**AIM 1:**
In the ride report, what was open for the first time that day when the riders got there?

**TEXT SEGMENT:**
■ ■ ■ ■ ■
We got our usual early sunrise start. Todays route looped the long riders around to meet up with the shorter routes several times. Hence the climbs were populated with a great variety of riders. It was kind of cool to see everyone and this was the first day the lunch stop was open when we got there.

We met some fun folks at the stops but on the road Miss M and I didn't do our usual fooling around.

We were moving. And feeling good!


----------



## MB1

The weather was summer fine, the route hilly ideal, the rest stops amazing and there was plenty to see all day.

We rode so well............I'm still amazed.

DQ!

Then it was time for the ladies to quit all that practice shopping and get down to some serious buying.


----------



## MB1

Probably the less I say about dinner the better.:blush2:  

The ladies wore some of their new finery, I was plain.

After all that it is time for a nap to ready for a nap to get ready for bed! :blush2: :blush2:


----------



## bigrider

Great ride report. Hazy, hot and humid are the worst riding conditions known to mankind. 

Did you all camp out? Do tell. I remember you saying MissM refused to camp.
■ ■ ■ ■ ■
**RECORDS SUPPLIED:**
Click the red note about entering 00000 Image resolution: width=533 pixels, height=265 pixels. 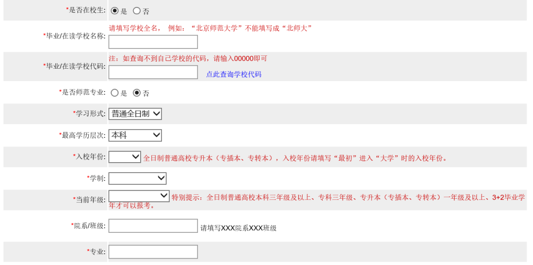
■ ■ ■ ■ ■
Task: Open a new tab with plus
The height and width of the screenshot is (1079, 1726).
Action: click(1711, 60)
■ ■ ■ ■ ■
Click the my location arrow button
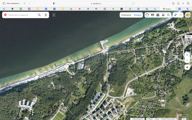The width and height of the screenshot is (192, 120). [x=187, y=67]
■ ■ ■ ■ ■
**AIM 2:**
Rewrite the listing from the line with "Task: Open a new tab with plus" to the line with "Action: click(1711, 60)", putting "new window" in place of "new tab".

**EXPECTED ANSWER 1:**
The lunch stop.

**EXPECTED ANSWER 2:**
Task: Open a new window with plus
The height and width of the screenshot is (1079, 1726).
Action: click(1711, 60)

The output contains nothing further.